Rewrite the records from the line containing "Click info icon" through the end of the records, swapping "Female" for "Male" and leaving everything else unchanged.

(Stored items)
______
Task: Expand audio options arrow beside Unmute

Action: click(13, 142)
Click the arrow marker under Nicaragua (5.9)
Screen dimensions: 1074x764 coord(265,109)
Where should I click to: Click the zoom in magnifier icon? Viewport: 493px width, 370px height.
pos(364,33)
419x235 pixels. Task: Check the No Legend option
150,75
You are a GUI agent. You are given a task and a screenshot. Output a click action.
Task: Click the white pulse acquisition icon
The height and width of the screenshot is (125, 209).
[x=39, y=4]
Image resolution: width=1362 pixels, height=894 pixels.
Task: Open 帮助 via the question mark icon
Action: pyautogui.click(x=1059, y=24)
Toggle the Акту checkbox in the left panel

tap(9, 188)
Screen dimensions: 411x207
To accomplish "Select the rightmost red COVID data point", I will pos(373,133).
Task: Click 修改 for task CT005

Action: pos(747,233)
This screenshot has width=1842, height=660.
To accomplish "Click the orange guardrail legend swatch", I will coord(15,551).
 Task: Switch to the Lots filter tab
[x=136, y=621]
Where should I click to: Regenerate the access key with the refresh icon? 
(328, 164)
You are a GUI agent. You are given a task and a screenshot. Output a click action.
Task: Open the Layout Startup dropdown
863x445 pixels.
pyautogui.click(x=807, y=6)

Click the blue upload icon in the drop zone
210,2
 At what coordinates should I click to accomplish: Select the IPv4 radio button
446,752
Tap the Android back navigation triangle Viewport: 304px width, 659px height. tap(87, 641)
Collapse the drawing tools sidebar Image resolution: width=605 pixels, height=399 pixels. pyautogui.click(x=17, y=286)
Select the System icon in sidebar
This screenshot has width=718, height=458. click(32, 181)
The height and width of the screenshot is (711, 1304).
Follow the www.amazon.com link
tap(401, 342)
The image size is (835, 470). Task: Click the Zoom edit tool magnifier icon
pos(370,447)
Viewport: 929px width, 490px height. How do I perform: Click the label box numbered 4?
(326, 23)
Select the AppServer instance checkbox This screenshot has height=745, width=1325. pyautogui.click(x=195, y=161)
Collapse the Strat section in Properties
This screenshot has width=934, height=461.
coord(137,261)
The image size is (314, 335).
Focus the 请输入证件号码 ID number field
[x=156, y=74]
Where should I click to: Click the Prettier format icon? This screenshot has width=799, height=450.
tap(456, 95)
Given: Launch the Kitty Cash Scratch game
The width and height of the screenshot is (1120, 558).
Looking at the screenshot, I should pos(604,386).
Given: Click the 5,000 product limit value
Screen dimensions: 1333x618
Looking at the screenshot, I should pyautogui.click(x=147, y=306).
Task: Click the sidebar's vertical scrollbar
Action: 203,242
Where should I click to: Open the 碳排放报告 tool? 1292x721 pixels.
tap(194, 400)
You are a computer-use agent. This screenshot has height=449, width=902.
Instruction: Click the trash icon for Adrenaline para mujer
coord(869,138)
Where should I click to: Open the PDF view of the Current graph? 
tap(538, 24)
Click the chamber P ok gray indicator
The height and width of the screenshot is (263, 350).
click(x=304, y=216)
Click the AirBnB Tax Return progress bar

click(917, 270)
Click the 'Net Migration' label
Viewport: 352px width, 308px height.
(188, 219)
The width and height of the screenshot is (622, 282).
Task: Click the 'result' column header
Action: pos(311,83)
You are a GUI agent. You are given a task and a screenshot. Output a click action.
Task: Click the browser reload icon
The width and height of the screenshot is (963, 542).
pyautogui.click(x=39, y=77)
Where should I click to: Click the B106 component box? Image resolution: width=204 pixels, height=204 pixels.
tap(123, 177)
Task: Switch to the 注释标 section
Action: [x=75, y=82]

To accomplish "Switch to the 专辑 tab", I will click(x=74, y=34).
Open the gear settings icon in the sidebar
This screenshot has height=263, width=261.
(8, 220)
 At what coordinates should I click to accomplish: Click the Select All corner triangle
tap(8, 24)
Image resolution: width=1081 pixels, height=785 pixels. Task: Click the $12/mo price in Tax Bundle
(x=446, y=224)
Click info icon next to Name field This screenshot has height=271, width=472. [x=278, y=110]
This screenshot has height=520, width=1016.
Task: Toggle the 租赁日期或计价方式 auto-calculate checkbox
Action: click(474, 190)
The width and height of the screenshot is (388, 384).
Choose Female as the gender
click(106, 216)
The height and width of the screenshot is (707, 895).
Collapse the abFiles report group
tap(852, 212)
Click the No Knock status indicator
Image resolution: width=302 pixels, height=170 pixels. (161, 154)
______
* **Answer to the problem**:
Click info icon next to Name field This screenshot has height=271, width=472. [x=278, y=110]
This screenshot has height=520, width=1016.
Task: Toggle the 租赁日期或计价方式 auto-calculate checkbox
Action: click(474, 190)
The width and height of the screenshot is (388, 384).
Choose Male as the gender
click(106, 216)
The height and width of the screenshot is (707, 895).
Collapse the abFiles report group
tap(852, 212)
Click the No Knock status indicator
Image resolution: width=302 pixels, height=170 pixels. (161, 154)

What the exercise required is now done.